### REQUIREMENT
From the entries below, give the number of lines where the word "agent" occurs, and nothing else.

### Collected data entries
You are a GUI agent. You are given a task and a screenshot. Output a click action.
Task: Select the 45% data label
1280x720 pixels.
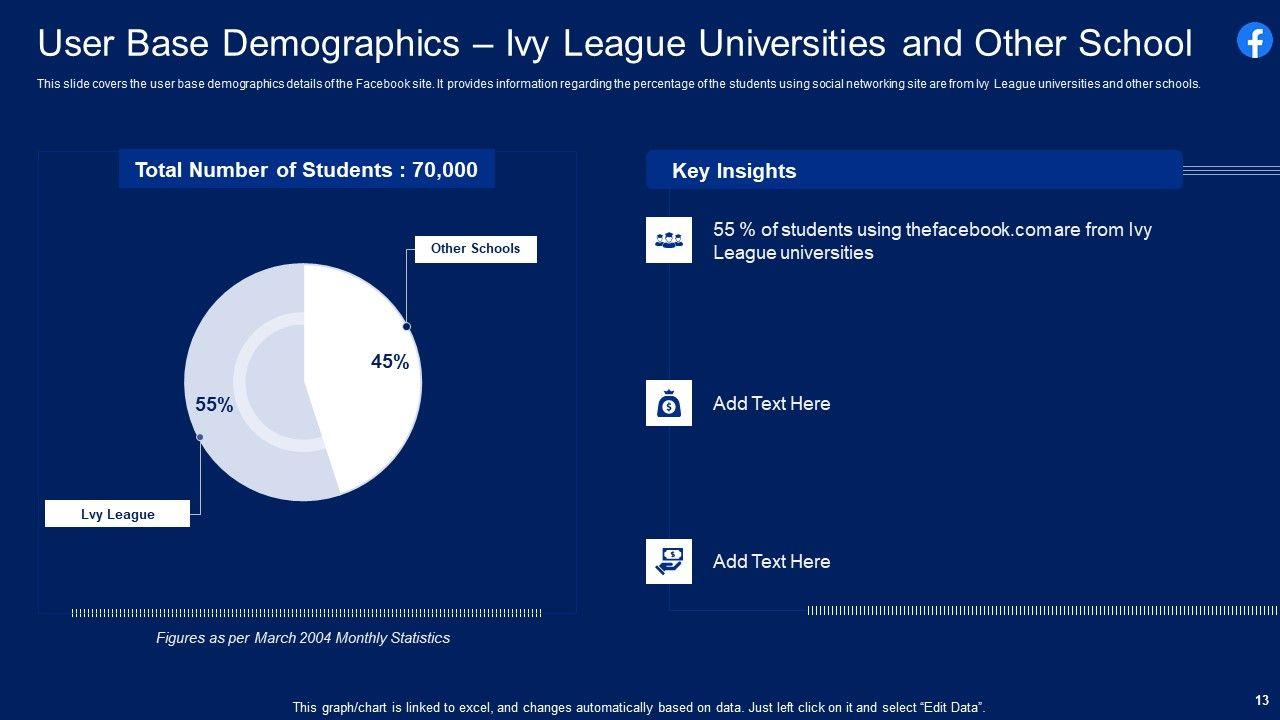[x=390, y=362]
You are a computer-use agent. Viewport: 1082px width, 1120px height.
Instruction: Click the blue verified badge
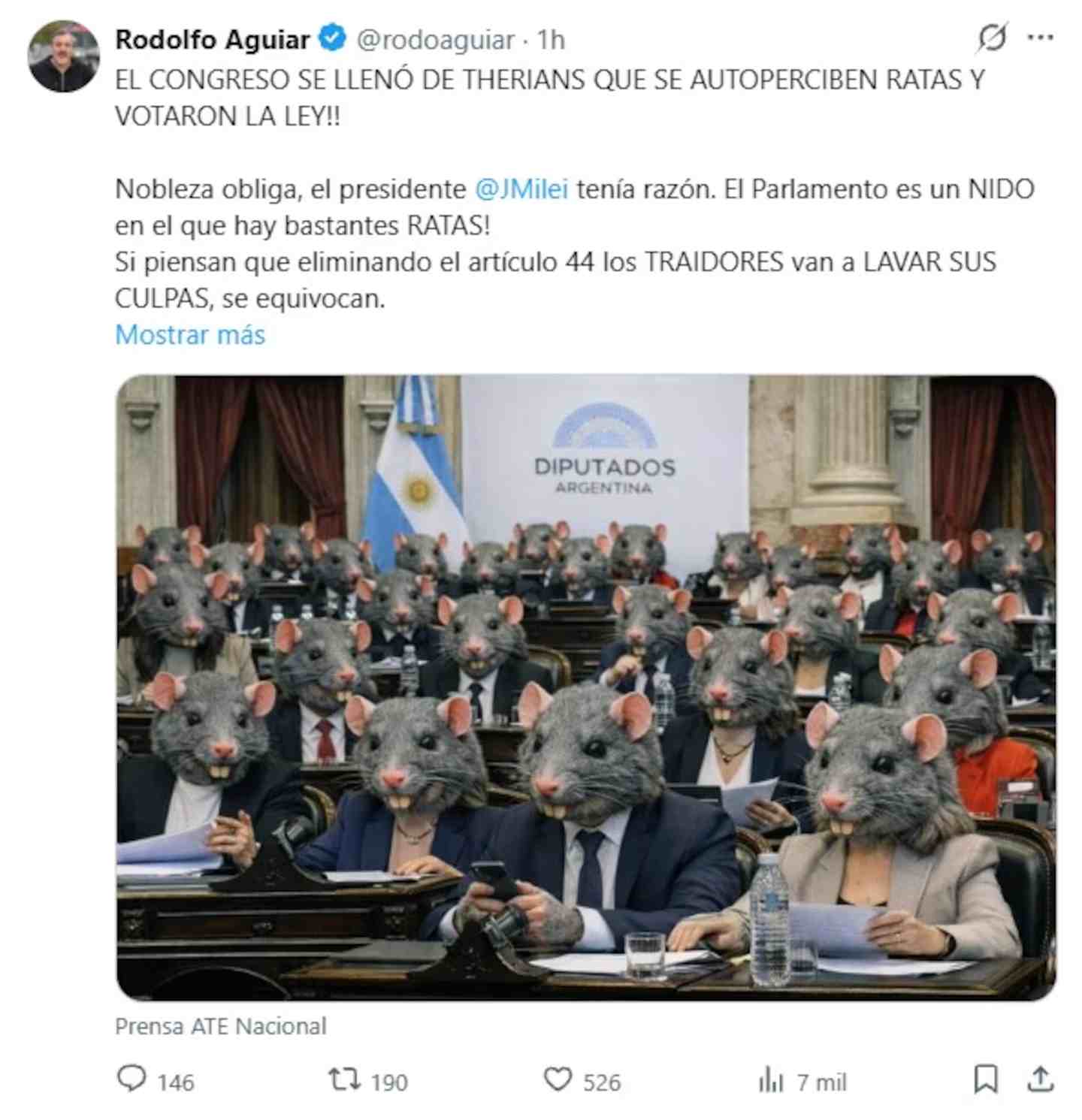click(333, 38)
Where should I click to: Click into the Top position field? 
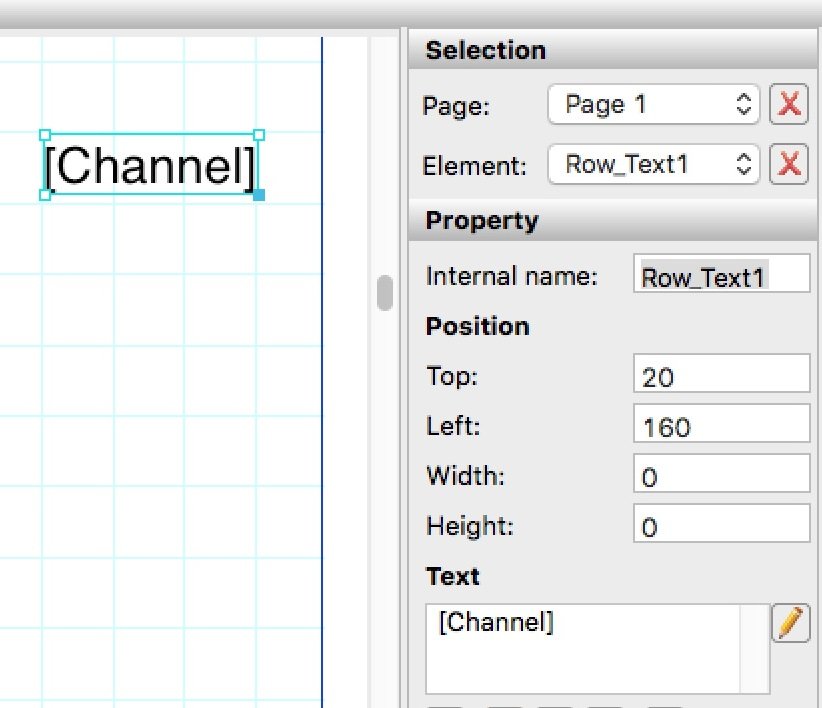721,376
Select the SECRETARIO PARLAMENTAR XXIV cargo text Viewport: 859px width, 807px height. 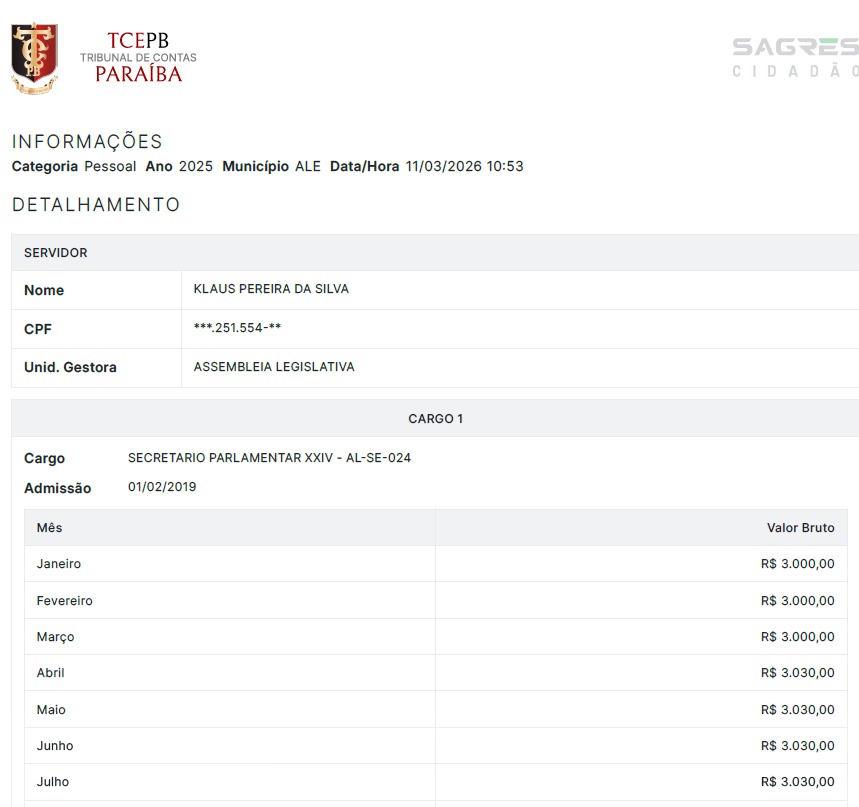tap(270, 457)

### SOLVED EXERCISE
2